Seinen Posten wird ab April 2014 Michael Hürter übernehmen, der vor 18 Monaten als Restrukturierungsexperte an Bord geholt wurde und bisher als stellvertretender Vorstandsvorsitzender die operative Verantwortung für alle Länder innehatte.
Die Familie Essl habe sich entschlossen, künftig eine klare Trennung zwischen den Agenden des Vorstandes und der Eigentümer vorzunehmen, heißt es in einer Aussendung. Es ist davon auszugehen, dass diese Entscheidung nicht ganz freiwillig gefällt wurde.

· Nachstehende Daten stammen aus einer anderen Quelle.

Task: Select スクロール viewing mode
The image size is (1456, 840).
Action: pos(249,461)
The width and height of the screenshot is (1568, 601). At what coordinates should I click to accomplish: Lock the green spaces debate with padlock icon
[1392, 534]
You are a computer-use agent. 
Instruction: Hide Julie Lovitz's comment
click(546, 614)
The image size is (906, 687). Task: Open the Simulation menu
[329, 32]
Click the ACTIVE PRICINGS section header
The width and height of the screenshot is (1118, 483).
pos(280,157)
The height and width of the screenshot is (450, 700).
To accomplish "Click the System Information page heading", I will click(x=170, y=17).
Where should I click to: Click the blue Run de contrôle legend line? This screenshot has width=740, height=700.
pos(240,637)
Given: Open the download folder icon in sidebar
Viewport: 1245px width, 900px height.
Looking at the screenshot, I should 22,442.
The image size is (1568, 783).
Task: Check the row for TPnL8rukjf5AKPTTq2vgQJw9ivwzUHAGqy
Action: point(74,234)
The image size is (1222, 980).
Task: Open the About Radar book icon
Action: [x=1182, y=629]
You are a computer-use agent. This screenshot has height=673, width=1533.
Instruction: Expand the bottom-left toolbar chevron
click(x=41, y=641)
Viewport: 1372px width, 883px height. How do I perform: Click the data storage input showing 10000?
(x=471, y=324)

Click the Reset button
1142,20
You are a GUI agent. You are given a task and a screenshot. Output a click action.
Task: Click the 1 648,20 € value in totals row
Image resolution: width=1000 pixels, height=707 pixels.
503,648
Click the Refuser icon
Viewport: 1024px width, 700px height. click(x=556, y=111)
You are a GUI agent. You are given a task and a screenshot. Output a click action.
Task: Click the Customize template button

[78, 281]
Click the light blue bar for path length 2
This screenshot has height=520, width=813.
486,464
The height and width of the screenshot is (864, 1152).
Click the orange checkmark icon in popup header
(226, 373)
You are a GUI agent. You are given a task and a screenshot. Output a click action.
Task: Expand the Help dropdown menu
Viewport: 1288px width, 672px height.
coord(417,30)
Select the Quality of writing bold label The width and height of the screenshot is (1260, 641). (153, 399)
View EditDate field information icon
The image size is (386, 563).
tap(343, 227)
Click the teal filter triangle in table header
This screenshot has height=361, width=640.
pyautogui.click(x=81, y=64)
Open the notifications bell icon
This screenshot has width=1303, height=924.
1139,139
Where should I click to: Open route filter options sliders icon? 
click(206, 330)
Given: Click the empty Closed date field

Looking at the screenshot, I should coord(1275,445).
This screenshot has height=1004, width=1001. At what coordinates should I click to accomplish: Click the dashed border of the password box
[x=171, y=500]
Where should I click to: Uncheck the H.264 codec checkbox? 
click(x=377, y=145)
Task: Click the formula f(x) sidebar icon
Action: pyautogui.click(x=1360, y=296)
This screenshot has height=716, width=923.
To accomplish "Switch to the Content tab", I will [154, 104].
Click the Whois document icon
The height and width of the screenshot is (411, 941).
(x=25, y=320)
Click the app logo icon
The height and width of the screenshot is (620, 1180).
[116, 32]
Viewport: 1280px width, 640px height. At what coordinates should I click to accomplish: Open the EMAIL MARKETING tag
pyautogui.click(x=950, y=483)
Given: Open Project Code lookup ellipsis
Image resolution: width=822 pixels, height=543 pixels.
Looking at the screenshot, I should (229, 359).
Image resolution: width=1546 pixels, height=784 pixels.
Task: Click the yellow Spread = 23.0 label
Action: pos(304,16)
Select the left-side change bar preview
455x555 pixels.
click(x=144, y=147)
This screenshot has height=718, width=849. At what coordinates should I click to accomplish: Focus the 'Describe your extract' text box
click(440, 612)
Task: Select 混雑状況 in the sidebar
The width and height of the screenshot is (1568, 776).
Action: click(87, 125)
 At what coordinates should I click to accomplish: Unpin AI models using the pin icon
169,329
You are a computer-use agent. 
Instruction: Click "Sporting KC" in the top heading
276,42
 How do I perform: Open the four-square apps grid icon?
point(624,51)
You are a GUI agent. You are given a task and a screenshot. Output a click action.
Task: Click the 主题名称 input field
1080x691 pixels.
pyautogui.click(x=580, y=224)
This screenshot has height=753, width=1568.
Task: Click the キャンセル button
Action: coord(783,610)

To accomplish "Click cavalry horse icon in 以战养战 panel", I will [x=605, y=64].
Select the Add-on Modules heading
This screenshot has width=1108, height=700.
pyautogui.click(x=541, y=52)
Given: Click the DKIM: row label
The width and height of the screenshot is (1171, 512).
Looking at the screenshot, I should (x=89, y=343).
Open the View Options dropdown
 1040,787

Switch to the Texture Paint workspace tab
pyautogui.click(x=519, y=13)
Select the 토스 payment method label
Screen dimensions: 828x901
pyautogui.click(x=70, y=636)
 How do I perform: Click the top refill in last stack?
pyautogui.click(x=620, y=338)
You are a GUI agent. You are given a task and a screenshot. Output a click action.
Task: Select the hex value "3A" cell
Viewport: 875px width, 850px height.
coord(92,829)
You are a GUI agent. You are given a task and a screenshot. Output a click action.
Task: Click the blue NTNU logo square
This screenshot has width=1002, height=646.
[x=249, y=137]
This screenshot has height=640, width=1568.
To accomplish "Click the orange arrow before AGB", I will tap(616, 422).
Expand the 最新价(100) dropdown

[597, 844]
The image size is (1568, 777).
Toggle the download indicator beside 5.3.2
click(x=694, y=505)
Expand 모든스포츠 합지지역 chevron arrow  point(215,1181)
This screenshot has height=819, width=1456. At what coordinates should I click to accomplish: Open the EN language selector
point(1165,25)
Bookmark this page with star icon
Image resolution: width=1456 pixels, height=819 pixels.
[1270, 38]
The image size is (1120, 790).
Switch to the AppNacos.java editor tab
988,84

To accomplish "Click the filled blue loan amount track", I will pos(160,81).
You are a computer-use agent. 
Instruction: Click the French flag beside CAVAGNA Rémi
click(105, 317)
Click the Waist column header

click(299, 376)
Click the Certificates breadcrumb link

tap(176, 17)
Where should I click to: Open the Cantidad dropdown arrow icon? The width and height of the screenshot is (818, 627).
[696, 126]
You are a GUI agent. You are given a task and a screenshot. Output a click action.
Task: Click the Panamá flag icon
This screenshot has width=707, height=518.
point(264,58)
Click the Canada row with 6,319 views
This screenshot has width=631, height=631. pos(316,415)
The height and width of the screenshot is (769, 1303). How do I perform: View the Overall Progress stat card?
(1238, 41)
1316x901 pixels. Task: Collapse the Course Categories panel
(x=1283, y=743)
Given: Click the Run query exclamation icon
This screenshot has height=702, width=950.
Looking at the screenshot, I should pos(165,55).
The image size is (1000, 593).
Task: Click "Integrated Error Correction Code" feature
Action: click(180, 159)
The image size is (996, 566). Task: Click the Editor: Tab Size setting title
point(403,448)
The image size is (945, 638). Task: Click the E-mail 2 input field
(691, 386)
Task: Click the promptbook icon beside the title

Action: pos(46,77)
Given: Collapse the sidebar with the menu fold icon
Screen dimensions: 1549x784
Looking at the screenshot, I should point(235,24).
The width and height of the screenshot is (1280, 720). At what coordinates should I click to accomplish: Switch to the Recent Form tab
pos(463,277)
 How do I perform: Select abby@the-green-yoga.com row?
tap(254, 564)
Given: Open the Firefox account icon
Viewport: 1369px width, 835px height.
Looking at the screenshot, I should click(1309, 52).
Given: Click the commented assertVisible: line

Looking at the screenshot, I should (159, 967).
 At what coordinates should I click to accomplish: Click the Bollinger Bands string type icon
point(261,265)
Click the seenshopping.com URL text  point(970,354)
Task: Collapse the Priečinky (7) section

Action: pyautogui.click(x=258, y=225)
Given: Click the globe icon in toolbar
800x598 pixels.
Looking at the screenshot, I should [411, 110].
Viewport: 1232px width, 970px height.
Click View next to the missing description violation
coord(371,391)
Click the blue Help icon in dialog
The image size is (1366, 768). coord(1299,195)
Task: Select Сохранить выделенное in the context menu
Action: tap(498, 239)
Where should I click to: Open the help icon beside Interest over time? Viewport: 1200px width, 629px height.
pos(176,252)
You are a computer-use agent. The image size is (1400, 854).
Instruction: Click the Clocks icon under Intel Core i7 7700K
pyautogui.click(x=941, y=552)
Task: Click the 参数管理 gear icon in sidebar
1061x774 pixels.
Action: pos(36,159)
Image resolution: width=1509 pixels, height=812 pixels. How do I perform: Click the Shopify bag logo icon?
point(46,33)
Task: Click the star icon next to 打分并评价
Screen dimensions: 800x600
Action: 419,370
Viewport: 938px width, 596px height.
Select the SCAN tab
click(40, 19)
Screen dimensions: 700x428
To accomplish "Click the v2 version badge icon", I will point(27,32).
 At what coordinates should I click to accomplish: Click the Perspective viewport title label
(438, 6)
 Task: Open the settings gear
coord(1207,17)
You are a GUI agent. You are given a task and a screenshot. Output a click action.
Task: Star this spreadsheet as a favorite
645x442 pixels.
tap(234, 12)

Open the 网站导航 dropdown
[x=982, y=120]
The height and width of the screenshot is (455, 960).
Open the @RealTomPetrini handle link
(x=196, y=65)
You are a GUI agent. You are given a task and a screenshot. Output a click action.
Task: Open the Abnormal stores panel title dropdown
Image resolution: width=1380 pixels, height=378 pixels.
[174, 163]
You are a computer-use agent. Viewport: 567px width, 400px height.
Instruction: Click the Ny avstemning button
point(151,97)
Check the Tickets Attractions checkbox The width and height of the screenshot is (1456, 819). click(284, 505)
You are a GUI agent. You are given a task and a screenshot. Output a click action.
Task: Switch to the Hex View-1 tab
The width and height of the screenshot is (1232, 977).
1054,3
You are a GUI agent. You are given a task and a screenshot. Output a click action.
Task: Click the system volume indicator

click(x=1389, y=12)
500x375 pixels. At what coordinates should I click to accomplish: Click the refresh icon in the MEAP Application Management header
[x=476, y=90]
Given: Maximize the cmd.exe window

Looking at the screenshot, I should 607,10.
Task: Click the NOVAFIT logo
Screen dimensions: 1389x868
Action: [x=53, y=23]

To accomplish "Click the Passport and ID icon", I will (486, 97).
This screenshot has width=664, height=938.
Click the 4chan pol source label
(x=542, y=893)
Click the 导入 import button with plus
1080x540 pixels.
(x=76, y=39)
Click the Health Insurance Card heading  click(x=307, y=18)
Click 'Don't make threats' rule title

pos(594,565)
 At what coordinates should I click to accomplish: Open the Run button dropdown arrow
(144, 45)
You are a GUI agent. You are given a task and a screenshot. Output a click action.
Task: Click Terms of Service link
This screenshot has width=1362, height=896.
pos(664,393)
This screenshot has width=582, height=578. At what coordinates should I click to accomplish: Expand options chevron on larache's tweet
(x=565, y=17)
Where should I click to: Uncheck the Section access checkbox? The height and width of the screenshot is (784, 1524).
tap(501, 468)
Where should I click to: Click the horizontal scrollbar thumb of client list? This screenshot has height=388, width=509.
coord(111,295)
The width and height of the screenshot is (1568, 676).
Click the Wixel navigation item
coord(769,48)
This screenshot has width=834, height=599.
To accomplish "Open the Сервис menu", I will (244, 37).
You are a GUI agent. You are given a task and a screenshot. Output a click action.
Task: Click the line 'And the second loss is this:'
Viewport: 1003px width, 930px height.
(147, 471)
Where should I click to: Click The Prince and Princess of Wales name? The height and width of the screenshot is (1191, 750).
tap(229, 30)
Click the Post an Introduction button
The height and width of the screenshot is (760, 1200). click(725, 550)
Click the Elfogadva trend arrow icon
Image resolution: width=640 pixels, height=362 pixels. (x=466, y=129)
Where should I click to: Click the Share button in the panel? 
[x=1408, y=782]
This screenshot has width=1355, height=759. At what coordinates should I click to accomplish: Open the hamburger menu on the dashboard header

Wie „Die Presse“ aus Bankenkreisen erfuhr, war der Rückzug von Martin Essl eine Bedingung für die Absegnung des Ende 2012 vereinbarten und seither bereits mehrfach adaptierten Restrukturierungsplanes. Im Gegenzug hatten die Banken die Kreditzinsen für drei Jahre gestundet und 80 Mio. Euro zugeschossen.
„Mehr Zeit“ für Restrukturierung
Am Donnerstag fand ein Meeting mit den Gläubigerbanken Bank Austria, Erste Bank und Raiffeisen statt, bei dem „den Restrukturierungsbemühungen des Unternehmens das Vertrauen ausgesprochen wurde“, heißt es bei Baumax. Man benötige keine zusätzlichen Finanzmittel, bekomme aber „mehr Zeit für die Restrukturierung“.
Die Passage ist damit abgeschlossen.